The world-first attempt to try to eradicate the disease, which was first diagnosed on two South Island farms in July last year, will mean about 126,000 dairy and beef cattle will need to be killed, most within the next two years.
That's in addition to the cull of 26,000 cattle already under way or completed.
They will be animals from "known and future infected farms and also highly suspect farms, those under current restricted place notices", MPI has said.
Complete herds have been killed, many of the cattle have been, and will be, healthy at the time they go to the meat works.
MPI has said this action is necessary because the disease is very difficult to test for and can't be reliably identified at an individual animal level. Healthy animals can still carry the infection and infect others.
Asked what MPI was doing to find a more reliable new test, MPI responded it was "paving the way" in best utilising two existing tests to detect latently-infected herds, which had not been done overseas.
MPI vet scientists had refined the tools so testing today was more efficient than earlier in the biosecurity response. Work to refine tests and test combinations was re-evaluated and improved based on test performance on farms, MPI said.
The two tests are the PCR DNA-based test and the ELISA test.
A new improved ELISA test developed overseas was better at detecting positive animals but was not yet commercially available. However, MPI's laboratory would receive test kits soon to start validating the test for use in New Zealand.
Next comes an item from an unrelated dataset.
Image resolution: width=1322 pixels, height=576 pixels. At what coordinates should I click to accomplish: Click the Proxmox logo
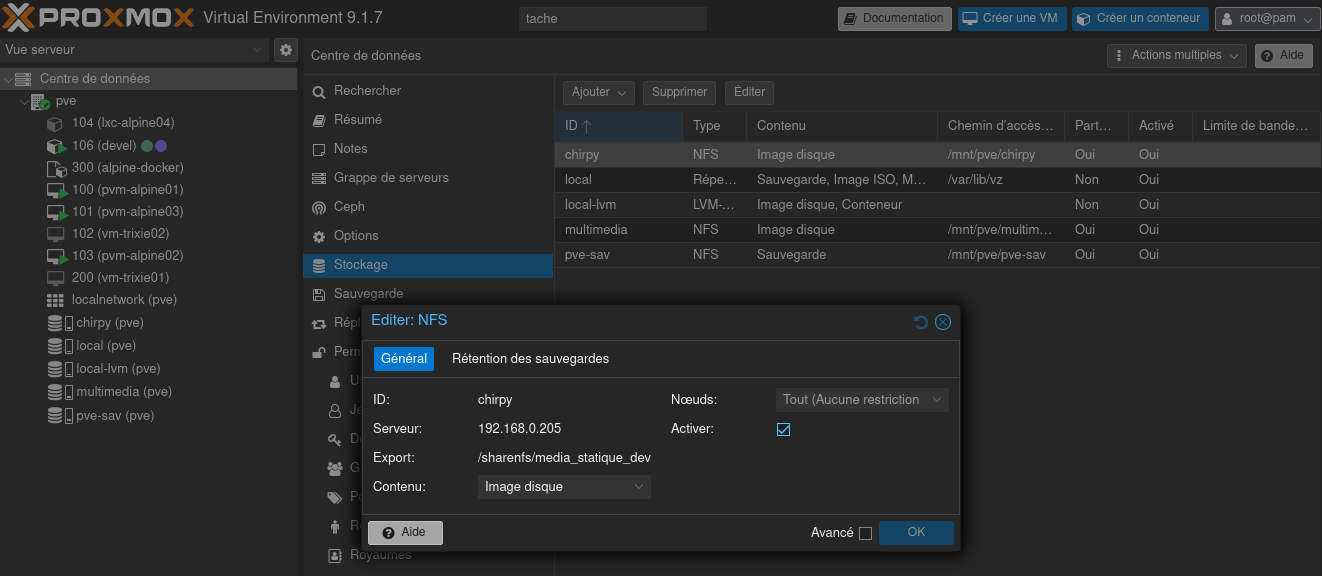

The PCR test was good at detecting M. bovis if it was present in a sample, but infected animals only shed the bacterium intermittently and often there was no bacteria in a sample. This resulted in false negative test results.
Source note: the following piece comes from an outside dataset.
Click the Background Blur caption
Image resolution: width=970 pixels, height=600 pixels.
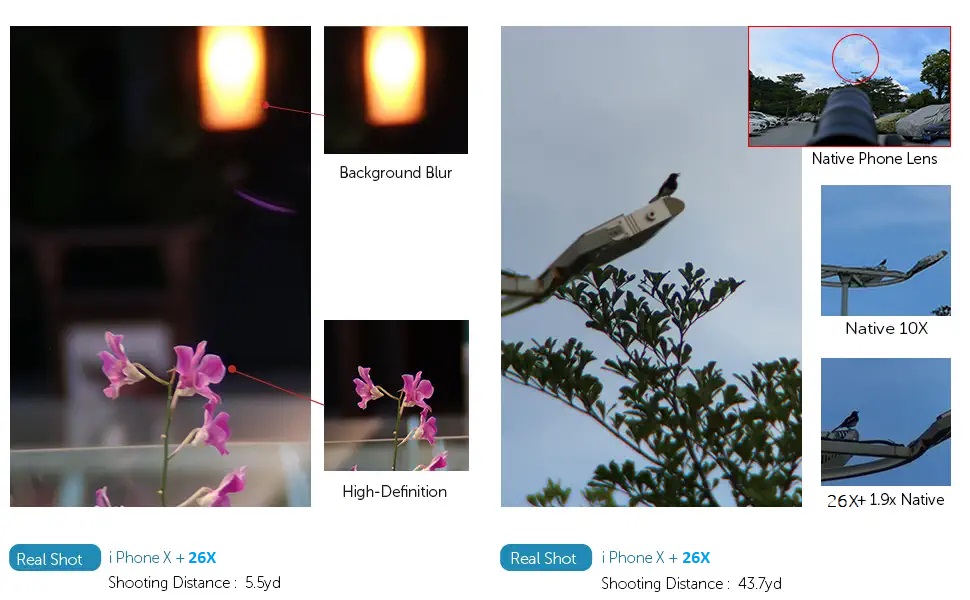point(396,173)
The ELISA test detected antibodies in blood or milk, which was part of the animal's immune response to infection. This test also commonly gave false negative results.
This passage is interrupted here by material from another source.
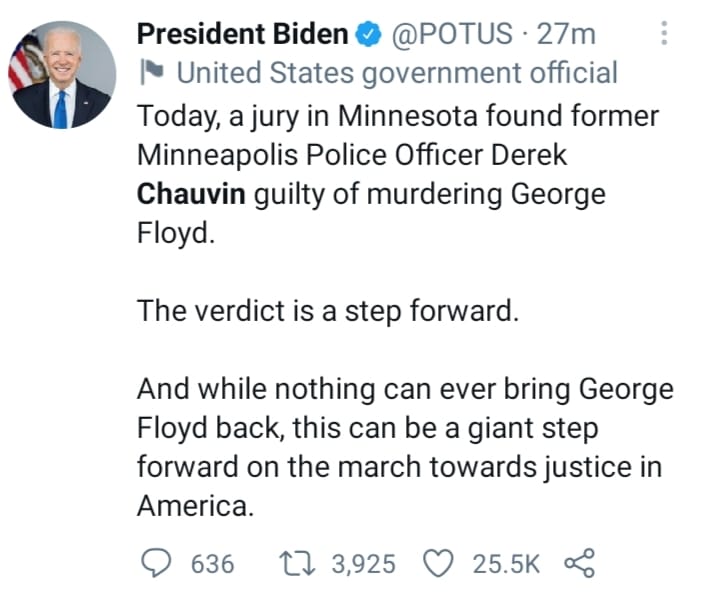Click the blue verified badge
This screenshot has width=704, height=600.
click(368, 34)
Many antibiotics commonly used to treat mastitis, a symptom of M. bovis, were not effective against the bacteria, because it did not have a cell wall.
"There are some less common antibiotics that can be used against this bacterium but unfortunately, although treatment can sometimes provide a cure for clinical illness, it does not necessarily clear the organism from the animal," MPI said.
Strains of M. bovis overseas were showing increasing resistance to antibiotics. The New Zealand strain was not one of the super-resistant strains, the ministry said.